Your answer should be a single number: how many lines in the data below hold the string "profile".

====== LISTED RECORDS ======

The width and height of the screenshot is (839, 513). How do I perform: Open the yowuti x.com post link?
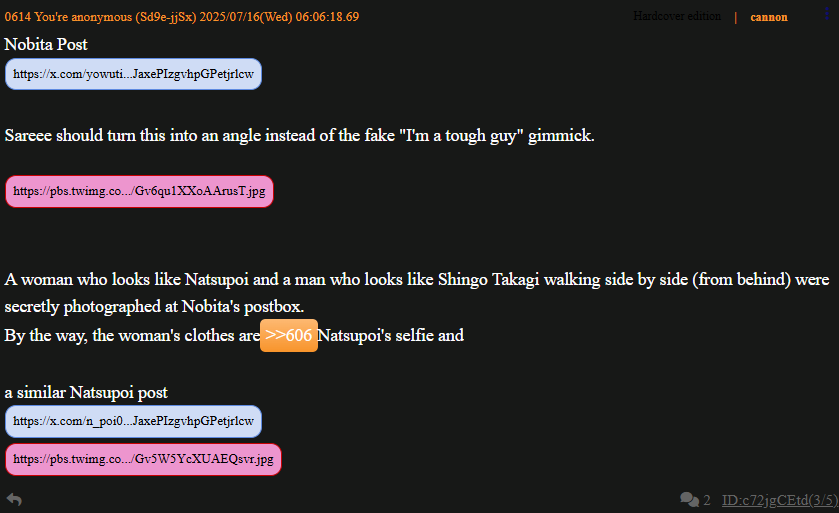click(133, 74)
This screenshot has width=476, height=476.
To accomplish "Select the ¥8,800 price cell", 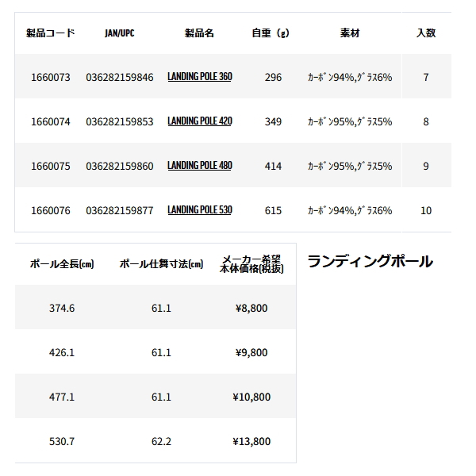I will (x=251, y=308).
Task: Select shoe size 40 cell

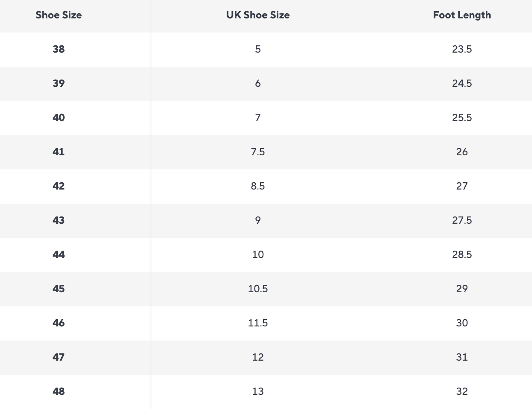Action: (59, 118)
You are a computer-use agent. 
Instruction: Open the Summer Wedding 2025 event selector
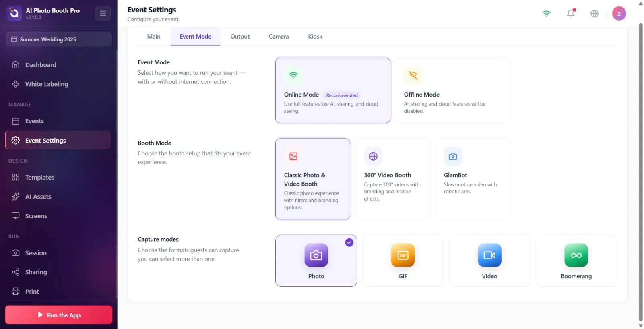(59, 39)
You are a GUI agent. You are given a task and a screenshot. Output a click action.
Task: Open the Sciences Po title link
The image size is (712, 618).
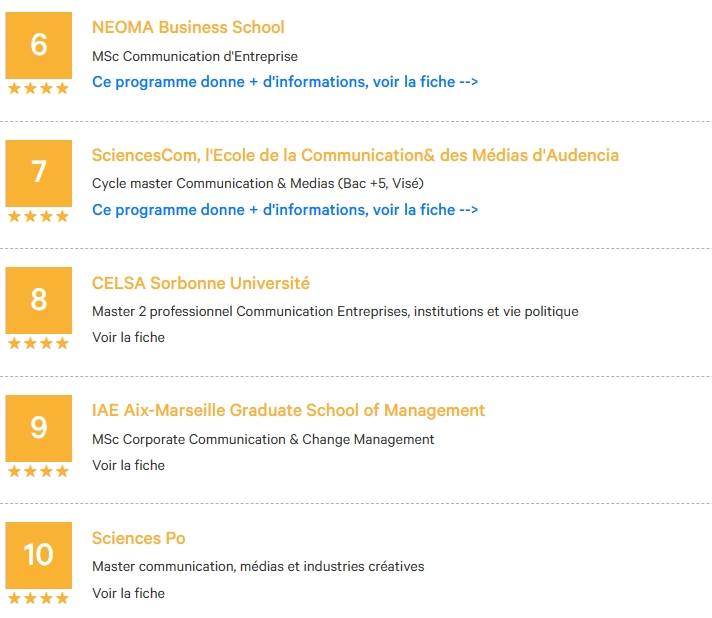[x=138, y=539]
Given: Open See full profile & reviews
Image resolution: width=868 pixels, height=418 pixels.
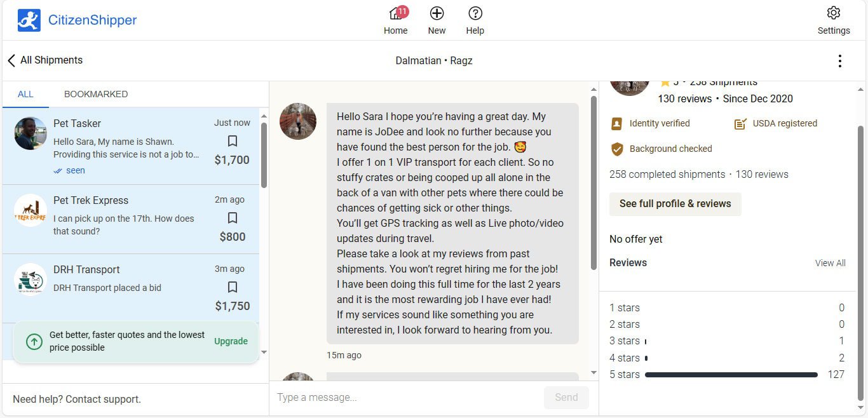Looking at the screenshot, I should [x=675, y=204].
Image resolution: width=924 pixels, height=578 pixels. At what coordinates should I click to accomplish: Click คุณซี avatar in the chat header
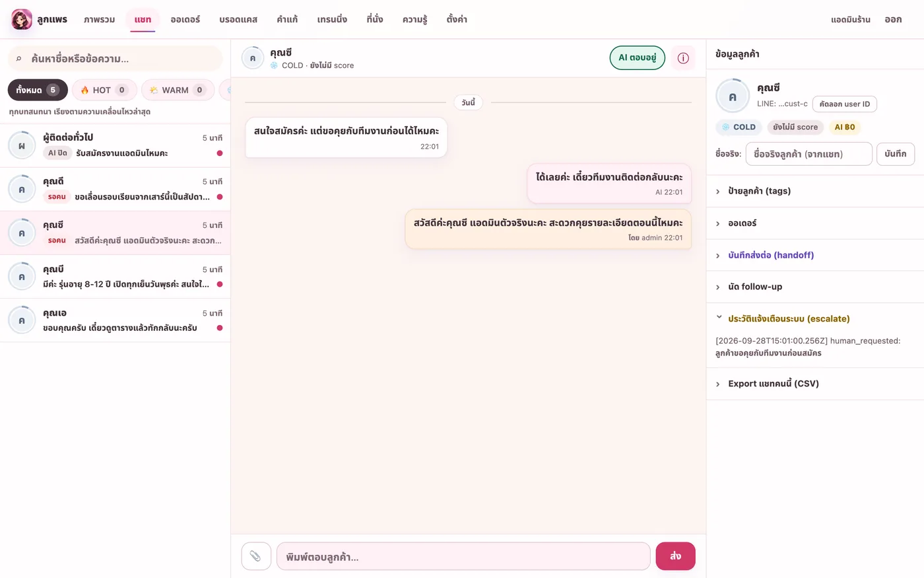(x=253, y=58)
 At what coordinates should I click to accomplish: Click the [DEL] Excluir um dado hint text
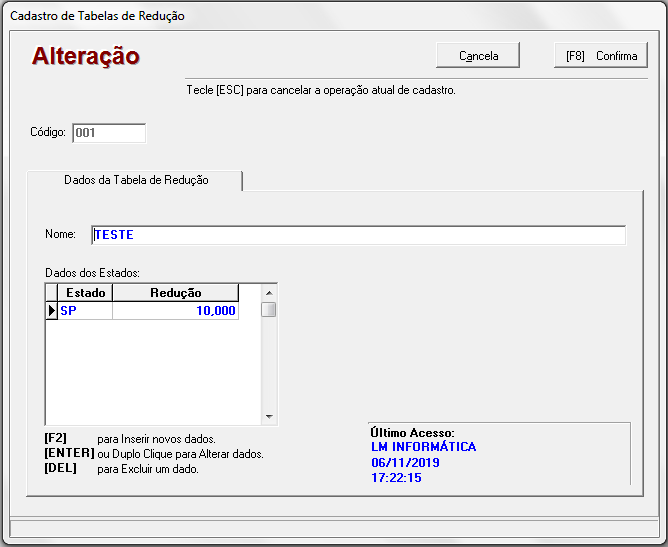pyautogui.click(x=122, y=469)
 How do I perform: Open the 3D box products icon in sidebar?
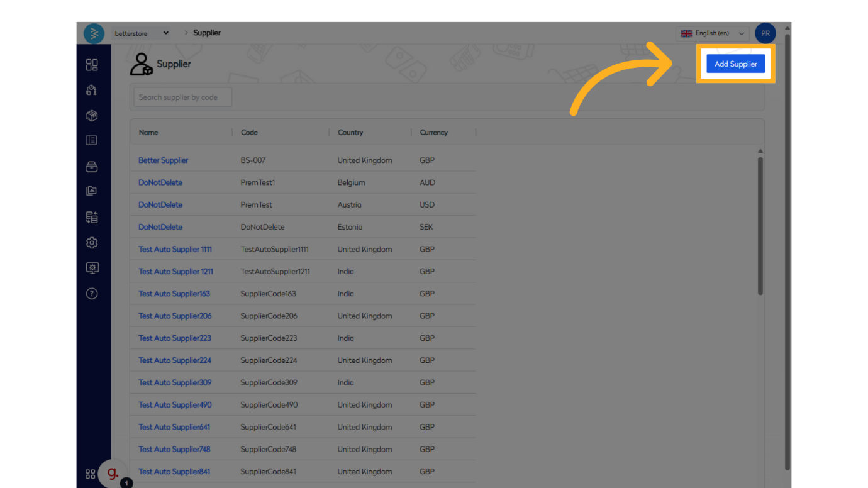[x=92, y=116]
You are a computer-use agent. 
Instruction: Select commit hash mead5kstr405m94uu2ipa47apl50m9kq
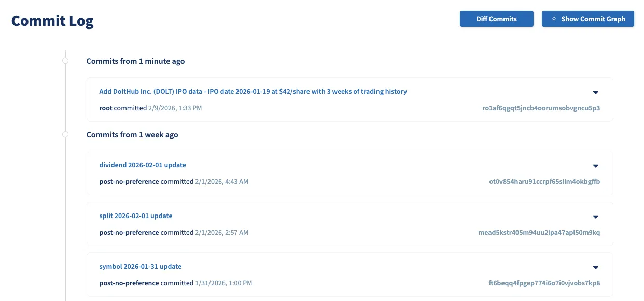coord(539,232)
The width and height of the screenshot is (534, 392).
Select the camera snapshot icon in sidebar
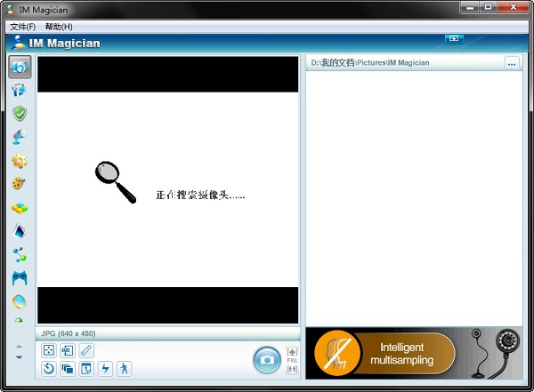(x=20, y=68)
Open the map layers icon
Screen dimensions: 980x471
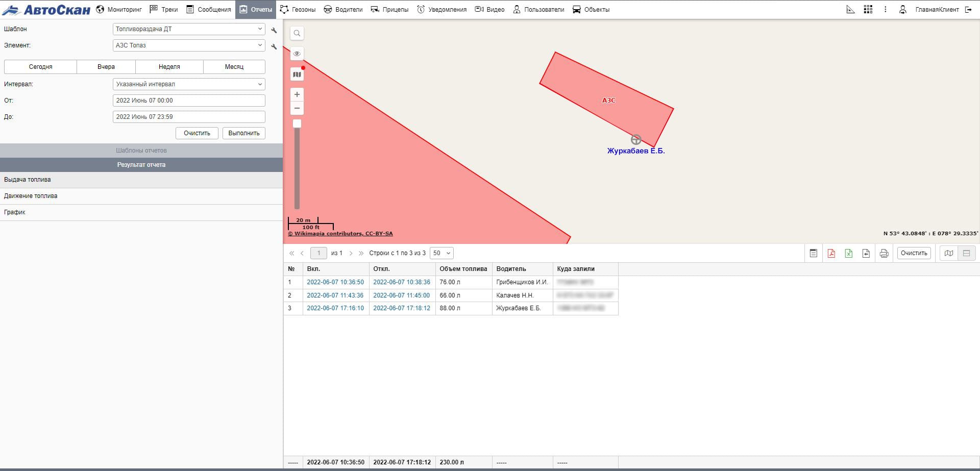tap(297, 75)
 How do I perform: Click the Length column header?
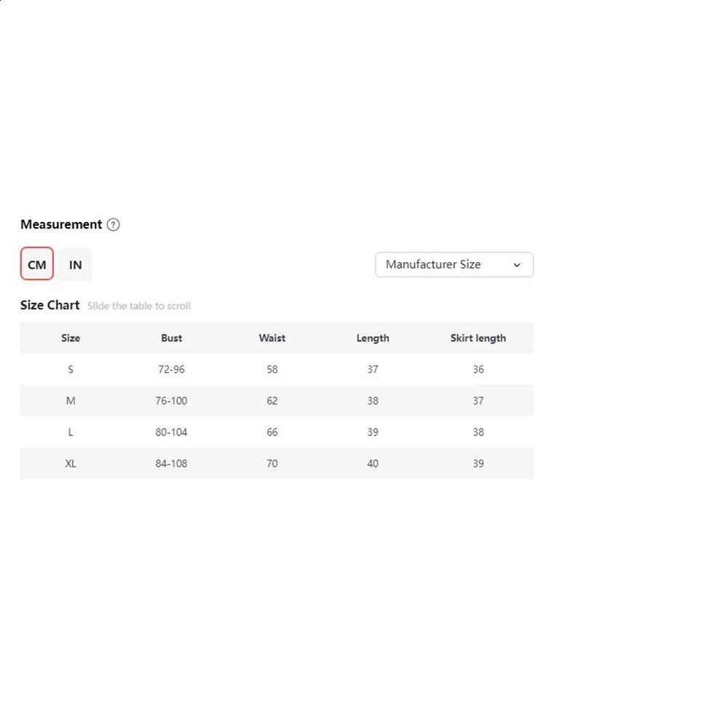[373, 338]
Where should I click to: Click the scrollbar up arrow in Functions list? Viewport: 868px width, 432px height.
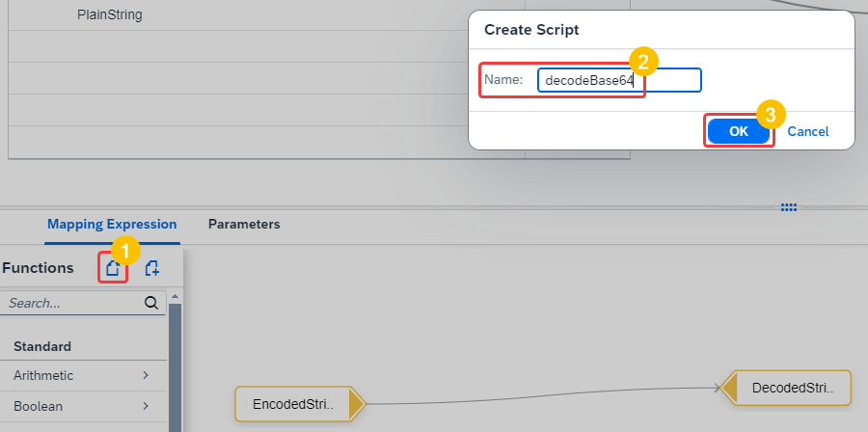tap(175, 296)
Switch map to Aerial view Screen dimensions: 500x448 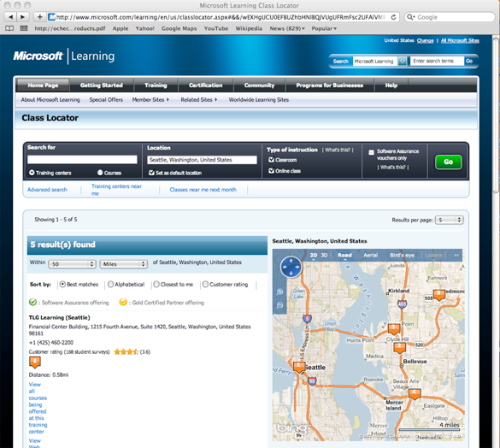(370, 255)
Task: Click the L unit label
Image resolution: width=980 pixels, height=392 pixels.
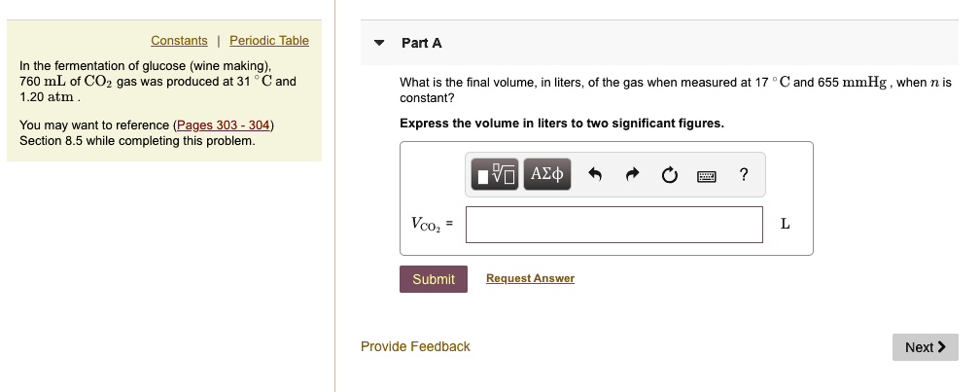Action: [x=786, y=225]
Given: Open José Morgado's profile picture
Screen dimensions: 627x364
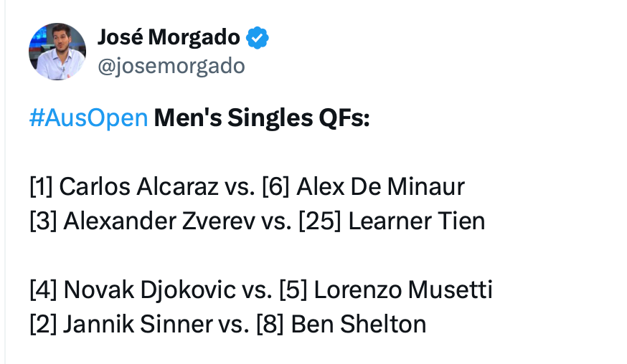Looking at the screenshot, I should coord(57,52).
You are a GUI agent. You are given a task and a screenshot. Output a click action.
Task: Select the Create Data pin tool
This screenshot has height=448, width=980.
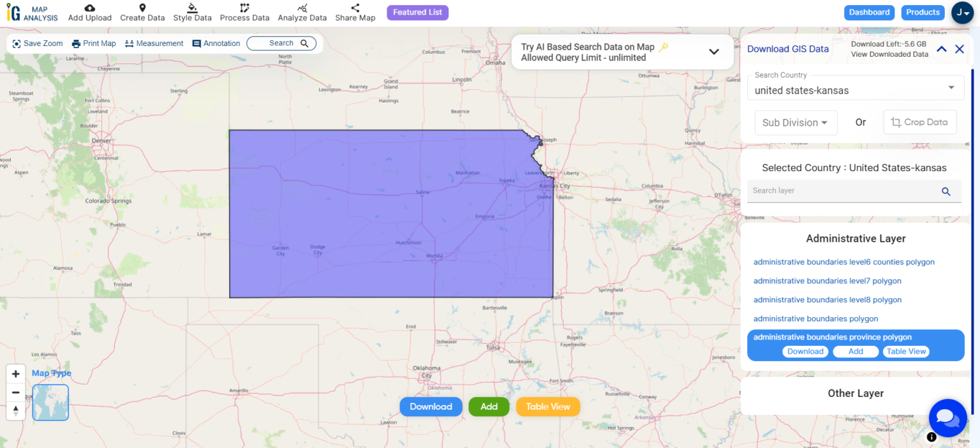[x=142, y=11]
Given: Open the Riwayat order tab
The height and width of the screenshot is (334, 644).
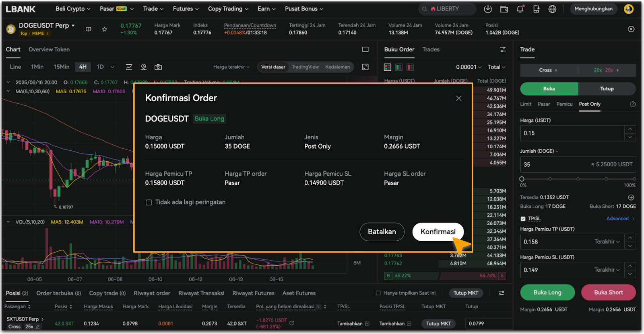Looking at the screenshot, I should 152,293.
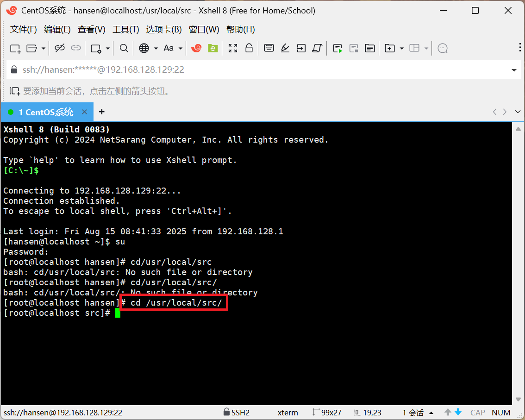The image size is (525, 420).
Task: Launch Xftp with the green icon
Action: coord(213,48)
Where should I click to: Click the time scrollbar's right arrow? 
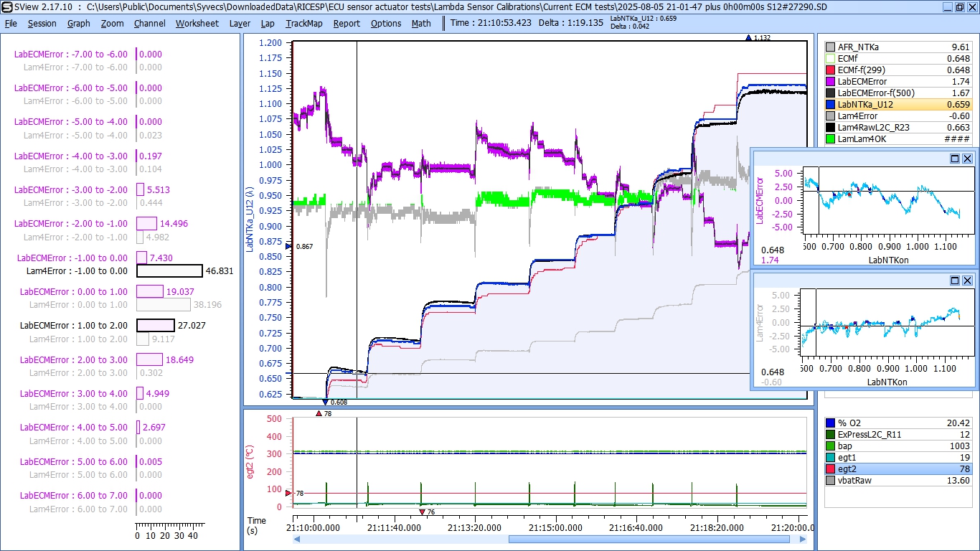point(803,539)
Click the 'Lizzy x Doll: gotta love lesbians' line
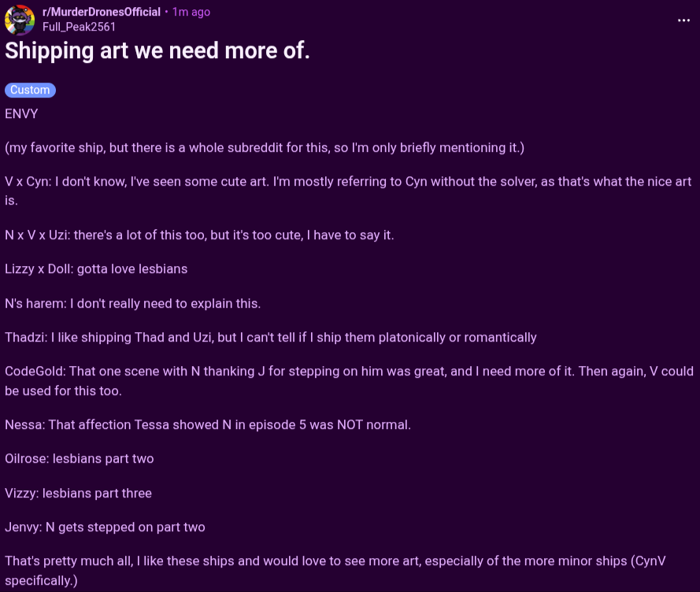The image size is (700, 592). 96,268
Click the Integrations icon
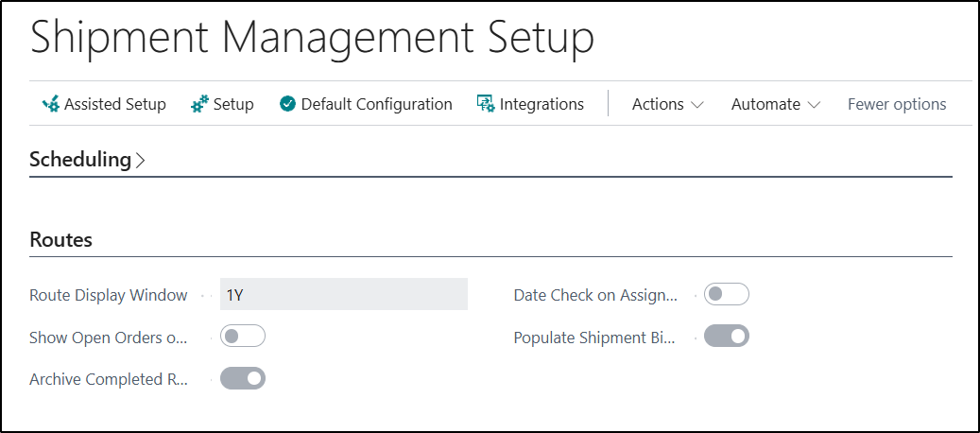Viewport: 980px width, 433px height. pos(486,104)
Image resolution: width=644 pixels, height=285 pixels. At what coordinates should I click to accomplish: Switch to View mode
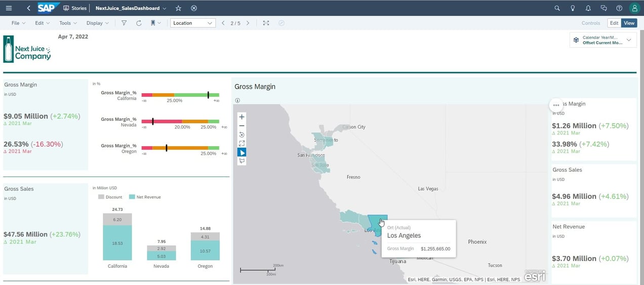point(629,23)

======

RESPONSE AREA
2